** Opening Records to process block **
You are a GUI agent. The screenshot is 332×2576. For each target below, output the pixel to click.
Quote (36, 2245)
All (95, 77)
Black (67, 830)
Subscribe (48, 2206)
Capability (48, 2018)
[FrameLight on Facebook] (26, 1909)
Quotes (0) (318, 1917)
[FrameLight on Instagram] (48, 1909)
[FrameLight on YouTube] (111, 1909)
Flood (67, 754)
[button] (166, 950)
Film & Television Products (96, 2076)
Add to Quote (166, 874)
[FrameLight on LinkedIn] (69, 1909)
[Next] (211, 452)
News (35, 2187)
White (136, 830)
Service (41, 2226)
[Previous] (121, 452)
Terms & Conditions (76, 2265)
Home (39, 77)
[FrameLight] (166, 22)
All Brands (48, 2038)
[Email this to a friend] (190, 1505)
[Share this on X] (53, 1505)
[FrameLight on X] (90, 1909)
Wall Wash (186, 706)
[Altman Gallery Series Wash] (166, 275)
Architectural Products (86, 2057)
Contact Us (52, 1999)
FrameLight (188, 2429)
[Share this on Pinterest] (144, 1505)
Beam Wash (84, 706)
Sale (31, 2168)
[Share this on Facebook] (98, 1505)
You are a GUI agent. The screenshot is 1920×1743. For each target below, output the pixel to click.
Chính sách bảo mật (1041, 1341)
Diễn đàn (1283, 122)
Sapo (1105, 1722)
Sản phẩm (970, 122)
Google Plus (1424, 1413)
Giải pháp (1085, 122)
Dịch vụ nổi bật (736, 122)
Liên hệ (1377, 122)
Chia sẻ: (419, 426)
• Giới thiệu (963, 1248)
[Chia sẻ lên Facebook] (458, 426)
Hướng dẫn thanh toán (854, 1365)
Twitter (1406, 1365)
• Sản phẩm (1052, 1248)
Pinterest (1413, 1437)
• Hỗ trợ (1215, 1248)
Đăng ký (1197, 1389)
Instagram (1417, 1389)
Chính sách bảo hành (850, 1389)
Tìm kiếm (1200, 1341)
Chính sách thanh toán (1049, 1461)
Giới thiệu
** Closing Records to process block **
* About this exercise *
The full set of lines above should be retyped without a single change.

* Task output *
You are a GUI agent. The screenshot is 332×2576. For each target below, output the pixel to click.
Quote (36, 2245)
All (95, 77)
Black (67, 830)
Subscribe (48, 2206)
Capability (48, 2018)
[FrameLight on Facebook] (26, 1909)
Quotes (0) (318, 1917)
[FrameLight on Instagram] (48, 1909)
[FrameLight on YouTube] (111, 1909)
Flood (67, 754)
[button] (166, 950)
Film & Television Products (96, 2076)
Add to Quote (166, 874)
[FrameLight on LinkedIn] (69, 1909)
[Next] (211, 452)
News (35, 2187)
White (136, 830)
Service (41, 2226)
[Previous] (121, 452)
Terms & Conditions (76, 2265)
Home (39, 77)
[FrameLight] (166, 22)
All Brands (48, 2038)
[Email this to a friend] (190, 1505)
[Share this on X] (53, 1505)
[FrameLight on X] (90, 1909)
Wall Wash (186, 706)
[Altman Gallery Series Wash] (166, 275)
Architectural Products (86, 2057)
Contact Us (52, 1999)
FrameLight (188, 2429)
[Share this on Pinterest] (144, 1505)
Beam Wash (84, 706)
Sale (31, 2168)
[Share this on Facebook] (98, 1505)
You are a GUI agent. The screenshot is 1920×1743. For each target below, output the pixel to click.
Chính sách bảo mật (1041, 1341)
Diễn đàn (1283, 122)
Sapo (1105, 1722)
Sản phẩm (970, 122)
Google Plus (1424, 1413)
Giải pháp (1085, 122)
Dịch vụ nổi bật (736, 122)
Liên hệ (1377, 122)
Chia sẻ: (419, 426)
• Giới thiệu (963, 1248)
[Chia sẻ lên Facebook] (458, 426)
Hướng dẫn thanh toán (854, 1365)
Twitter (1406, 1365)
• Sản phẩm (1052, 1248)
Pinterest (1413, 1437)
• Hỗ trợ (1215, 1248)
Đăng ký (1197, 1389)
Instagram (1417, 1389)
Chính sách bảo hành (850, 1389)
Tìm kiếm (1200, 1341)
Chính sách thanh toán (1049, 1461)
Giới thiệu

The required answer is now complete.